Medita un poco lo dicho, encomienda a Dios las almas de tu mayor obligación y pide, por la intercesión de María Santísima, la gracia que deseas conseguir en esta novena.
3. Ejemplo, oración y obsequio
Había en Bolonia una viuda noble, que tenía un hijo único y muy querido. Estando divirtiéndose un día con otros jóvenes, pasó un forastero y les interrumpió el juego. Reprendiéndole ásperamente el hijo de la viuda y resentido el forastero, sacó un puñal, se lo clavó en el pecho, y dejándolo palpitando en el suelo, echó a huir calle abajo con el puñal ensangrentado en la mano, y se metió en la primera casa que encontró abierta. Allí suplicó a la señora que por amor de Dios lo ocultase; y ella, que era precisamente la madre del joven asesinado, lo escondió, en efecto.
Entretanto, llegó la justicia buscando al asesino, y no hallándolo allí, “sin duda, dijo uno de lo que lo buscaban, no sabe esta señora que el muerto es su hijo: pues si lo supiera, ella misma nos entregaría al reo, que indudablemente debe estar aquí”.
Poco faltó para que muriese la madre de sentimiento al oír estas palabras. Más luego, cobrando ánimo y conformándose con la voluntad divina, no sólo perdonó al que había muerto a su único y estimado hijo, sino que le entrego todavía una cantidad de dinero y el caballo del difunto, para que huyese con más prontitud; y después lo adoptó por hijo.
Pero ¡cuán agradable a Dios fue esta generosa conducta! Pocos días después estaba la buena señora haciendo oración por el alma del difunto, cuando de pronto se le apareció su hijo todo resplandeciente y glorioso, diciéndole: “Enjuga tus lágrimas, madre mía, y alégrate, que me he salvado.

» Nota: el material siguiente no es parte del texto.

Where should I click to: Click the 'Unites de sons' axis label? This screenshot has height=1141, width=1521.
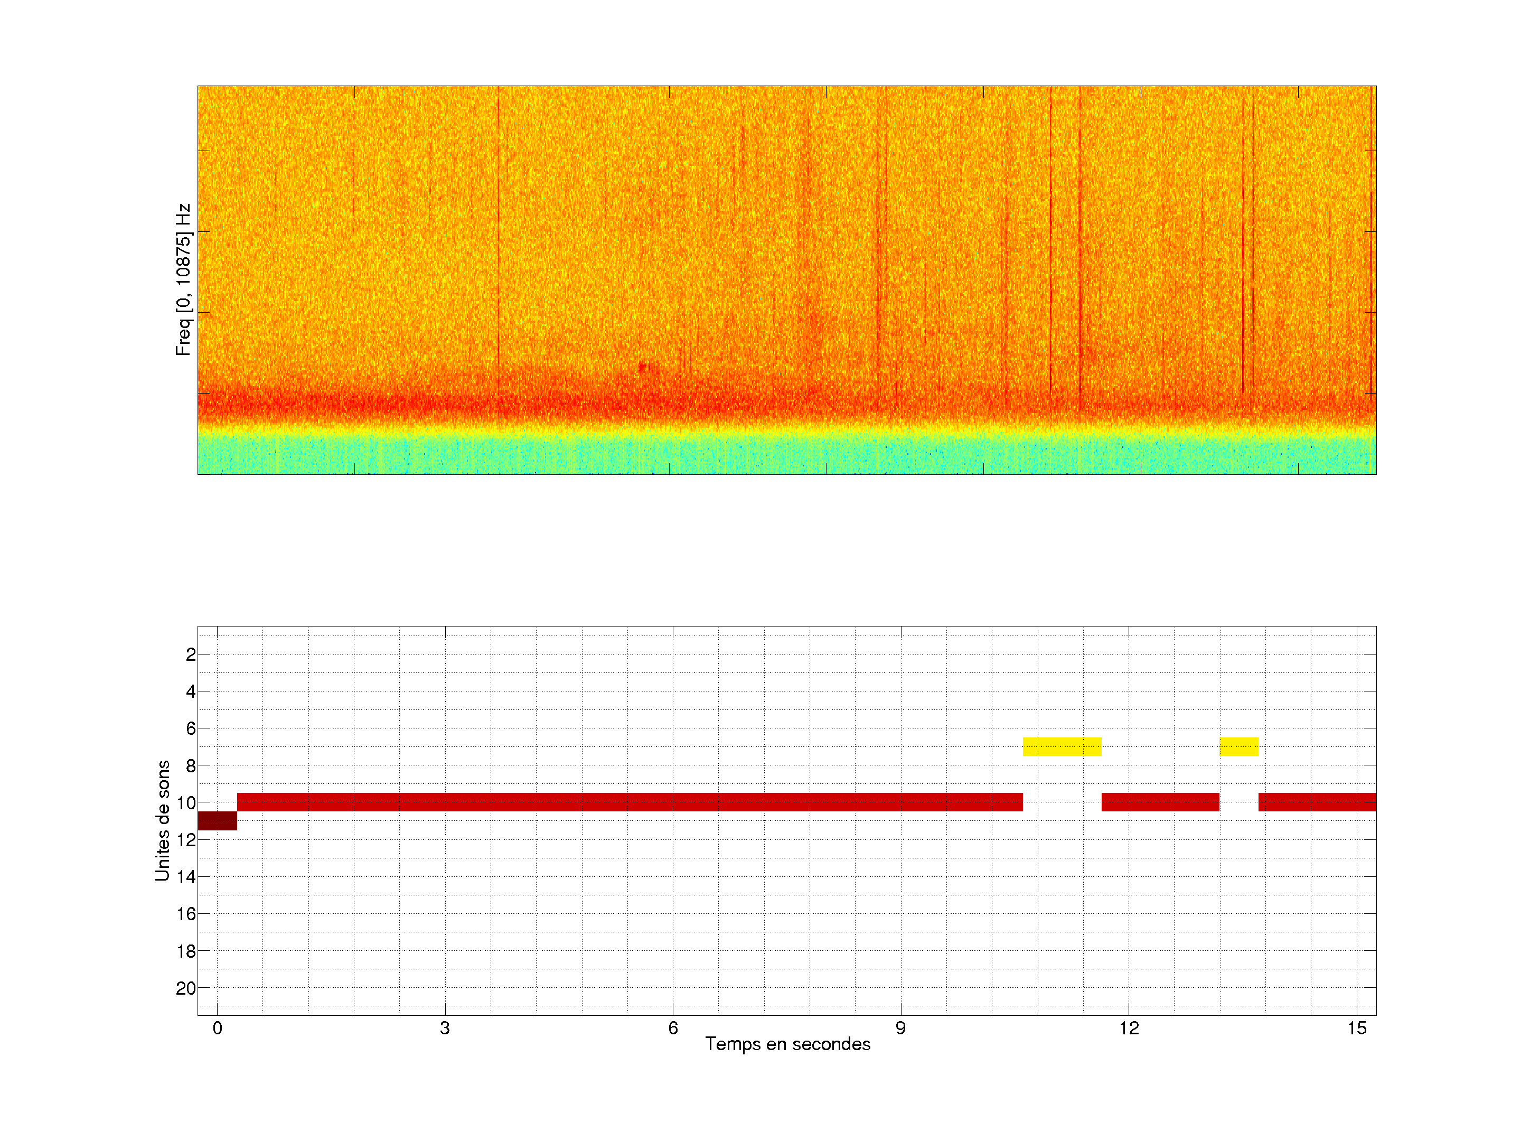pos(162,821)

Muchos años tenía que estar en el Purgatorio, pero tú me has sacado de él con las virtudes heroicas que practicaste, perdonando y haciendo bien al que me quitó la vida. Más te debo por haberme librado de las terribles penas, que por haberme dado a luz. Te doy las gracias por uno y otro favor: adiós madre mía, adiós: me voy al cielo, donde seré dichoso por toda la eternidad”.

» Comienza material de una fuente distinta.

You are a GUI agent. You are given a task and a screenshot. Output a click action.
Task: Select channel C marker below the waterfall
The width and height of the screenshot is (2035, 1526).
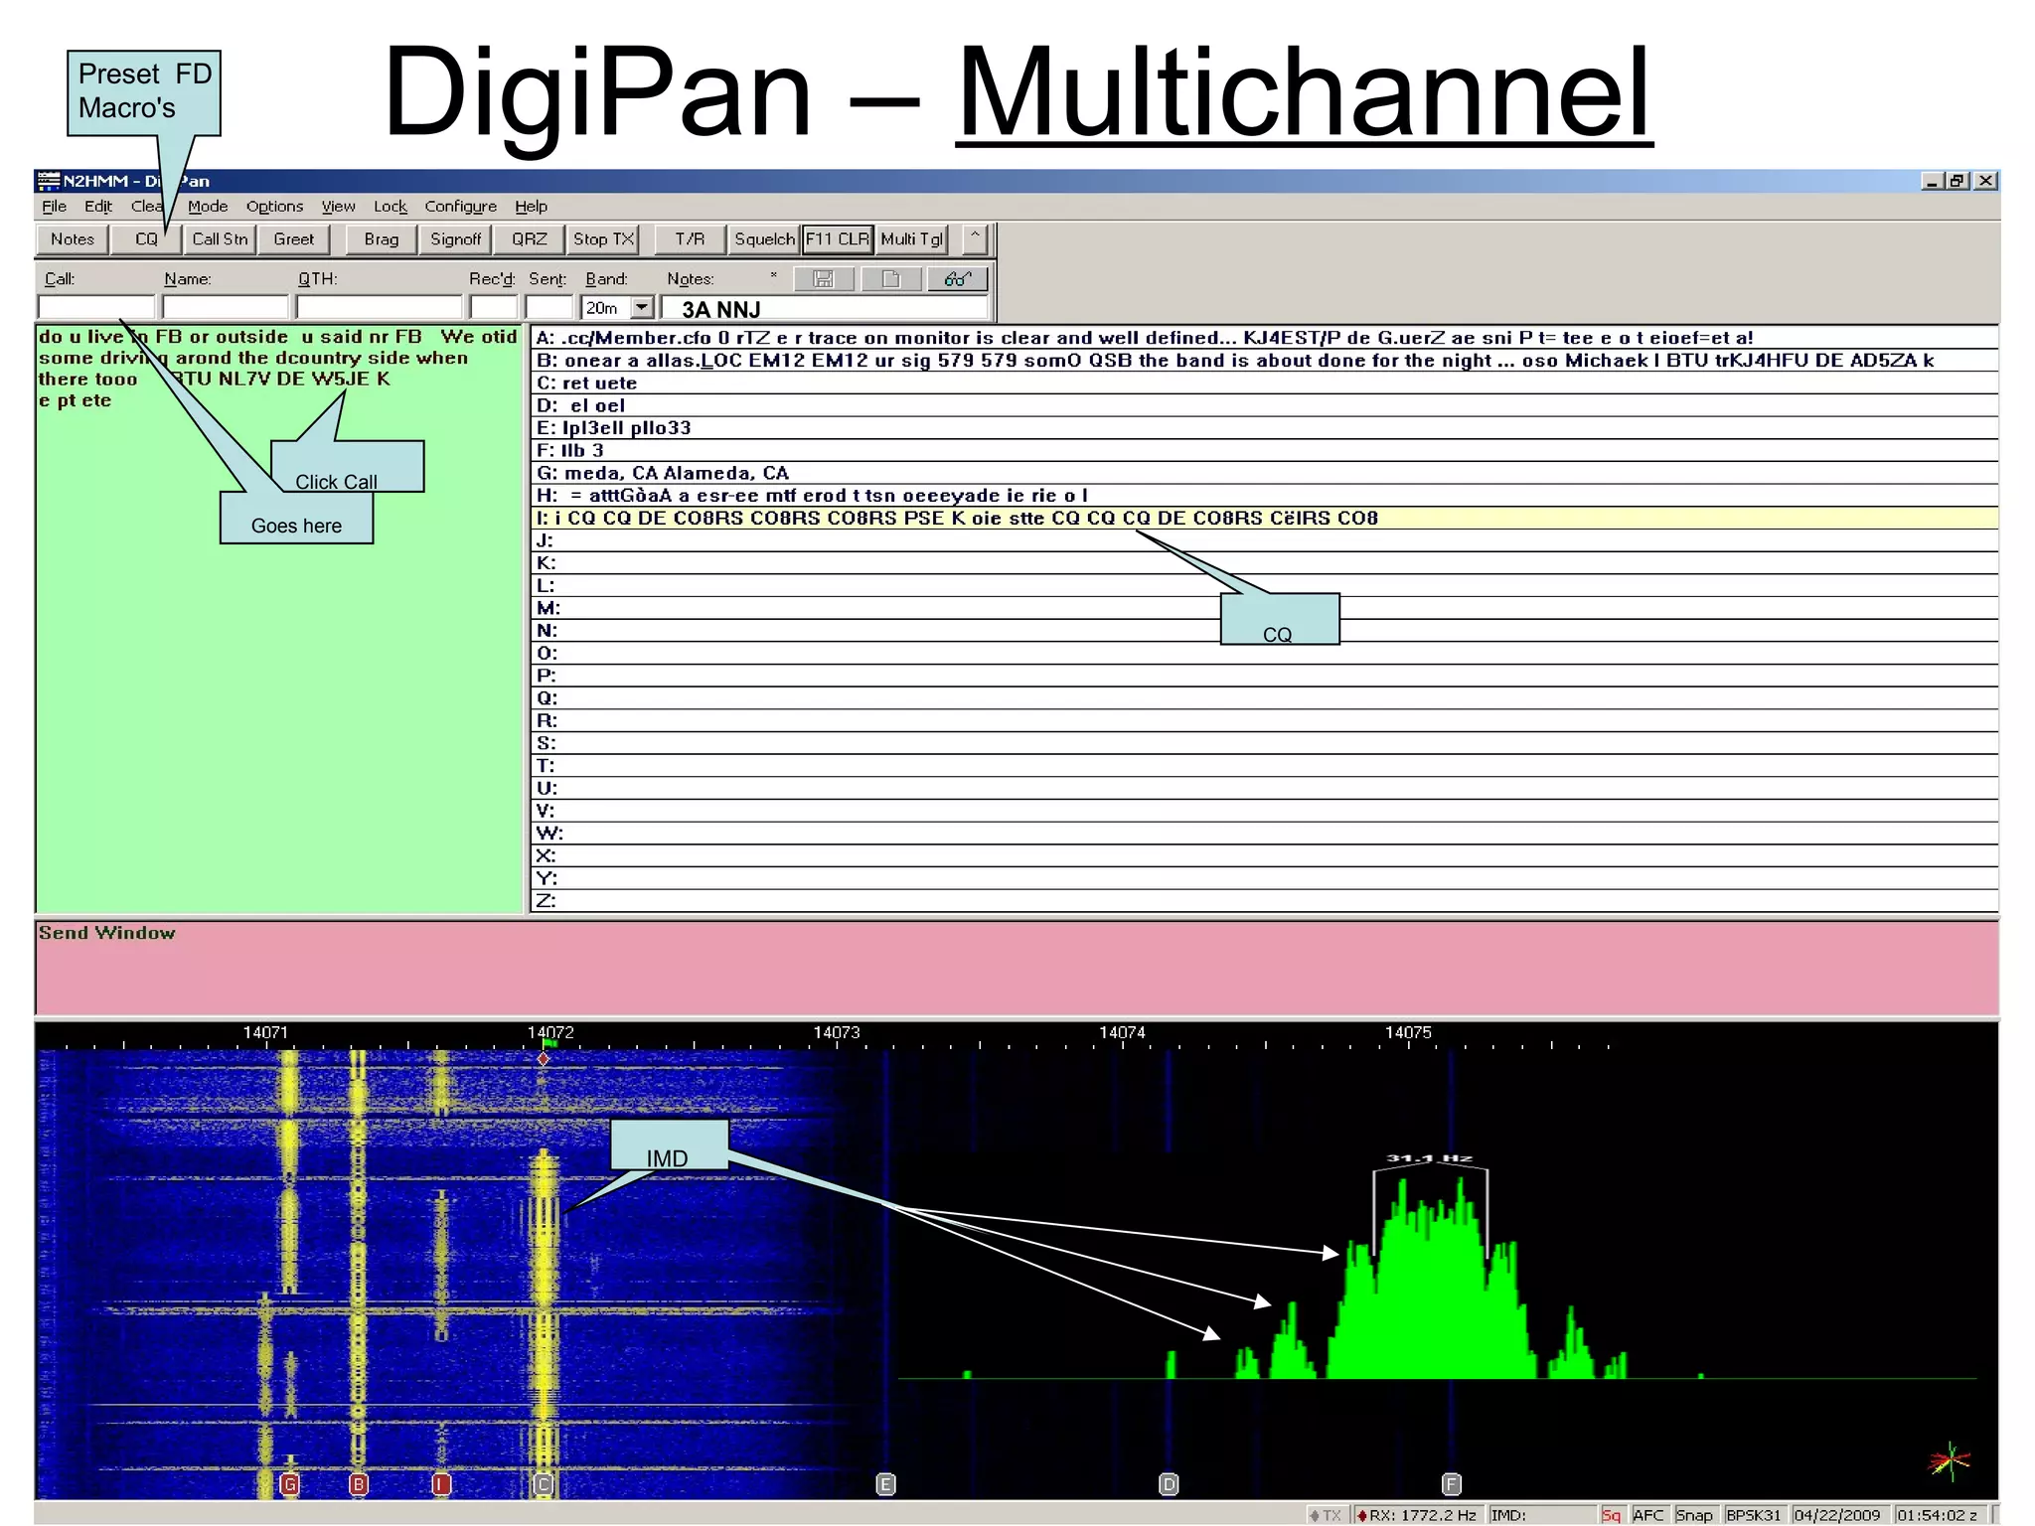[543, 1484]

Oración a Jesús coronado de espinas
¡Oh amabilísimo Redentor mío! ¡Los pecadores se coronan de rosas, los reyes de la tierra se ciñen coronas de diamantes y perlas, y Vos, rey inmortal de los siglos, estás coronado de espinas! ¡Oh, si tu corona se clavase en mi cabeza, para arrancar de una vez mi soberbia y malos pensamientos! ¡Oh, si a lo menos una de esas espinas atravesara mi conciencia, y no me dejara reposar hasta que no hubiera cambiado de vida! Señor, ya no quiero más coronas de flores en este mundo, sino de espinas por vuestro amor.

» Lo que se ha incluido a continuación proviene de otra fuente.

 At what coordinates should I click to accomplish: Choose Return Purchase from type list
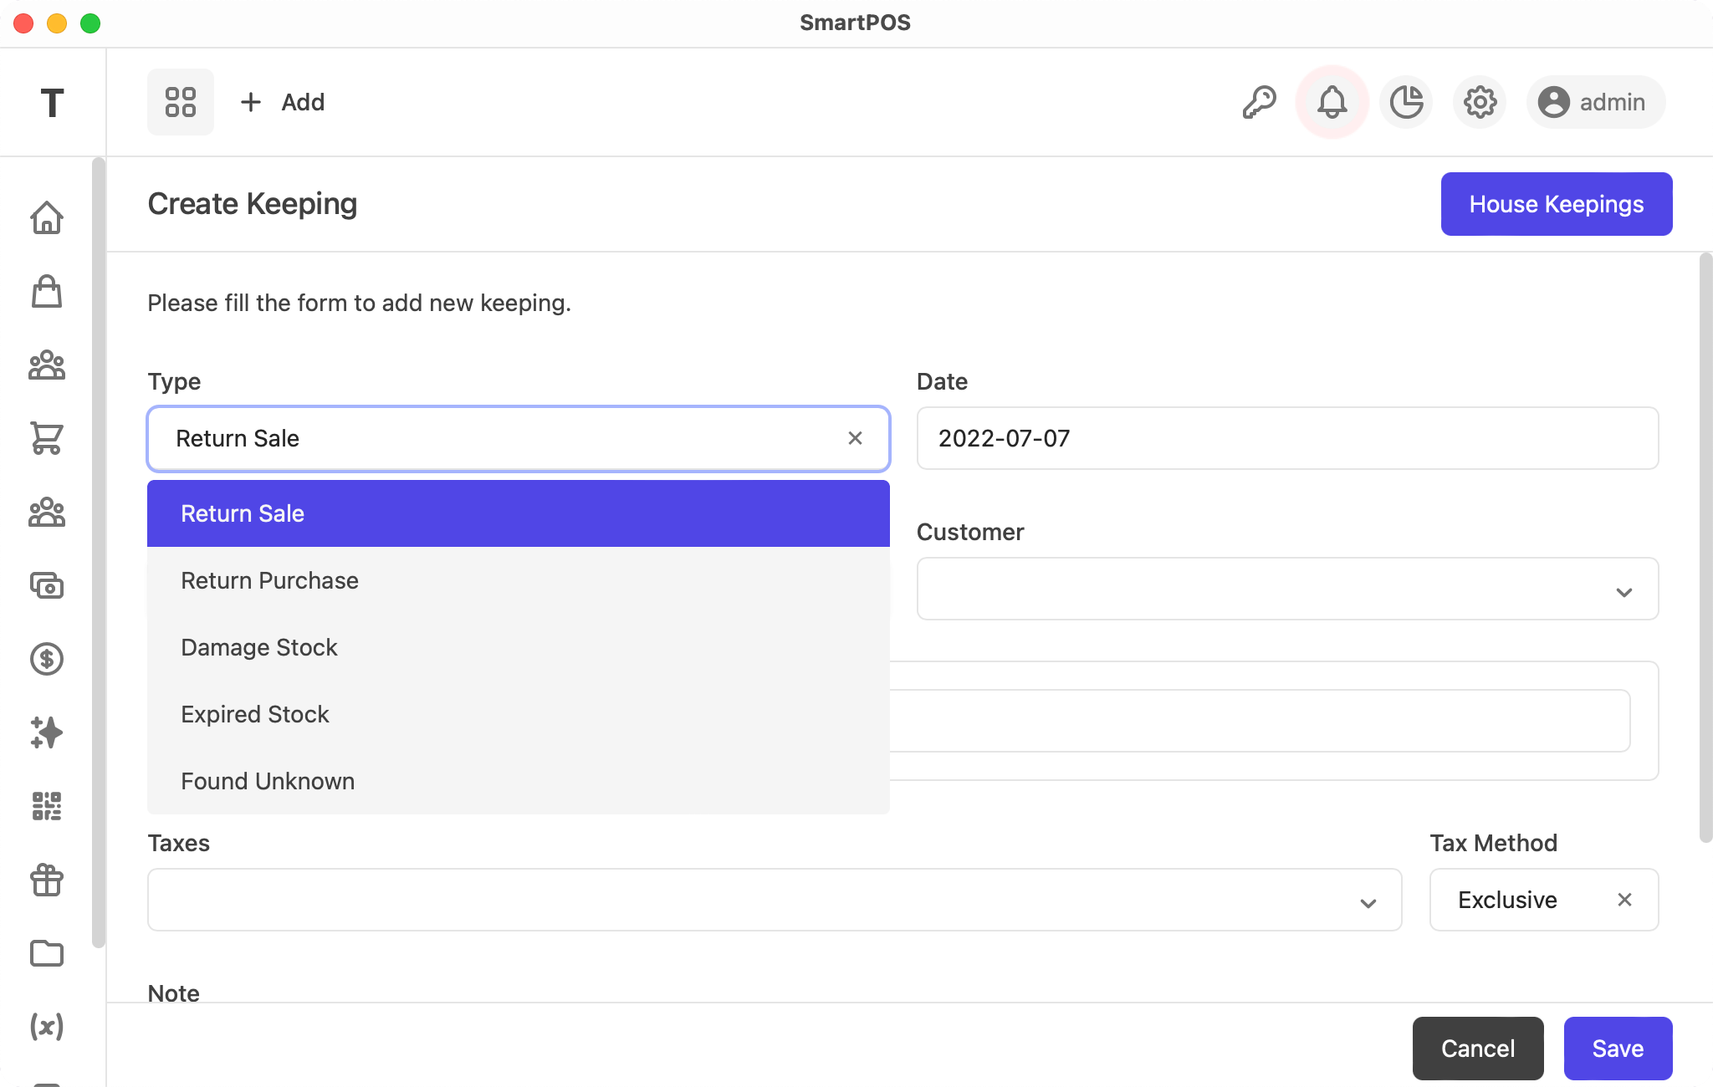point(269,580)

Y Vos, Padre Misericordioso, aceptad, en sufragio de las pobres Almas del Purgatorio, aquellas humillaciones y dolores acerbísimos que sufrió tu amado Hijo cuando lo coronaron de espinas. Por aquellos escarnios que lo ultrajaban, por aquella sangre que corría de su cabeza santísima, a fuerza de los crudelísimos golpes que sobre las espinas le daban, por aquel dolor que atravesó el corazón de su angustiadísima Madre, alivia, te lo suplico, a las afligidas Almas del Purgatorio y concédeles pronto la corona incorruptible de la gloria.
Y para alcanzar de Vos esta gracia, diremos cinco Padrenuestros, cinco Avemarias y un Gloria.
Obsequio
En sufragio de las Almas del Purgatorio, aplicar la indulgencia que se pueda ganar cada vez diciendo devotamente: Jesús, José y María, les doy el corazón y el alma mía.